We will slowly develop that and this discussion will span 5 modules that is we will take
the whole week to complete.
So, to start with the features of good relational design, let us take an example.
Suppose we have seen the instructor, relation instructor entity set as a relation. You have
seen the department relation. Now, let us consider that if these two were not two separate
relations, if they were all kept in a common relation that is all the attributes are kept in
the common relation, so earlier if you recall that your instructor relation was this and
your department relation was this much. So, if we keep everything together, of course we
are calling it inst dept, but please keep in mind this is not the same inst dept that we
discussed in terms of the ER model. This is just putting these two together.
Now, the question is if you look into this data carefully, for example if you look into this
particular row, if you look into this particular row and if you look into this particular row,
these are rows of instructors who all belong to computer science. Now, earlier we were
representing the information of instructor only in this part. So, we just knew that it is
computer science and we represent the information of department in this part. So, given a
department name say computer science, we knew, where is it located, the building and
what budget it has. Now, when we are combined, we will see that naturally since
computer science is located in the tailor building, we know that it has a budget of say
100,000. So, all of these records will have this information repeated.
So, this is not a very good situation. This is not a good situation because this kind of
situation is typically in database is known as redundancy, that is you have the same data
in multiple places. So, what is the consequence of redundancy? For example, there could
be different kinds of anomaly when you have redundancy. What is an anomaly? An
anomaly is the possibility of certain data getting inconsistent. For example, let us say
computer science department moves from tailor building to painter building. Now, what
will have to happen if it moves to painter building? Then, I will need to remove this,
make it a painter, make this value painter. I have to also do this, make this painter. I have
to also do this, make this painter. So, if I have a change, then I will have to make the
change at multiple entries. Think about the earlier situation where I just had these three
in my department relation, then naturally computer centered only one row and therefore,
this change, this update could be done at only one place.

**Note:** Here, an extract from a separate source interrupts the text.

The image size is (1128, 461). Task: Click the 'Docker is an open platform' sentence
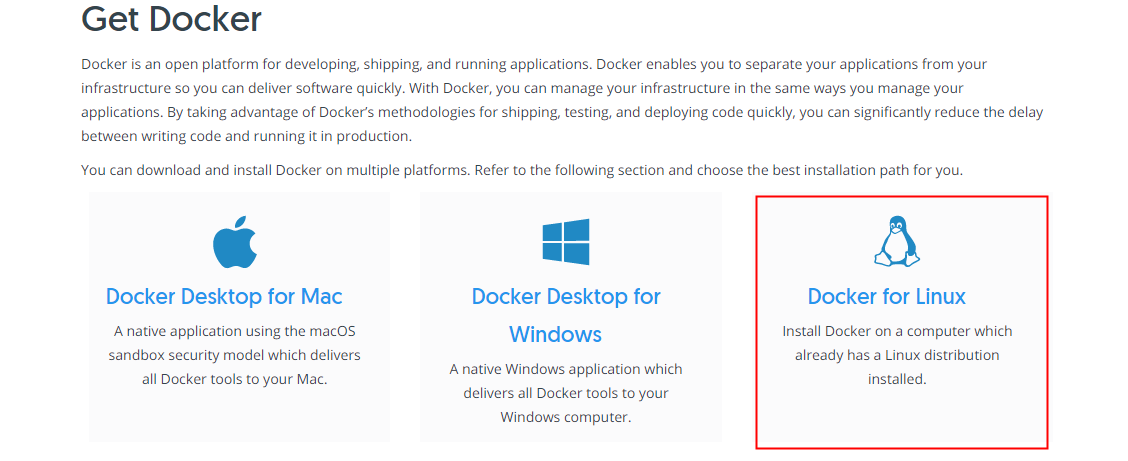[x=337, y=64]
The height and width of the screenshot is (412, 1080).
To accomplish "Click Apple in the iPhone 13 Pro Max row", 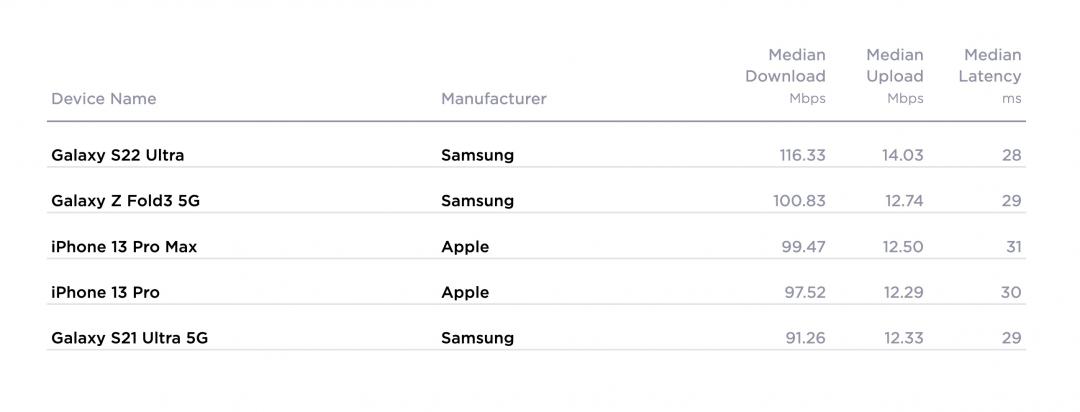I will pos(465,247).
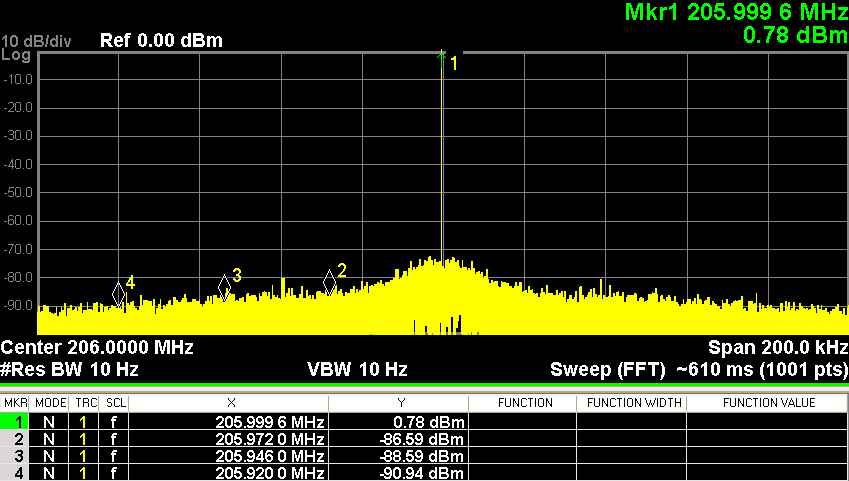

So, it is not only that if while doing this in case of this redundancy, I have to do this
multiple times. It also has the difficulty that if I forget to update any one of them or more
of them, then I have inconsistent data. Similarly, if I want to insert a new value, I will
have to do that for all this redundant information. If I have to delete say for some reason
let say the university decides to wind up the Physics department, then I have to delete all
these rows which have physics as an entry and the consequence of that is the department
is deleted, but as a consequence of that I will delete the whole row and therefore, I will
not only remove the department, but I will also remove the corresponding instructor who
was enrolled for that department.
So, this kind of redundancy can lead to different kinds of anomalies in a database design.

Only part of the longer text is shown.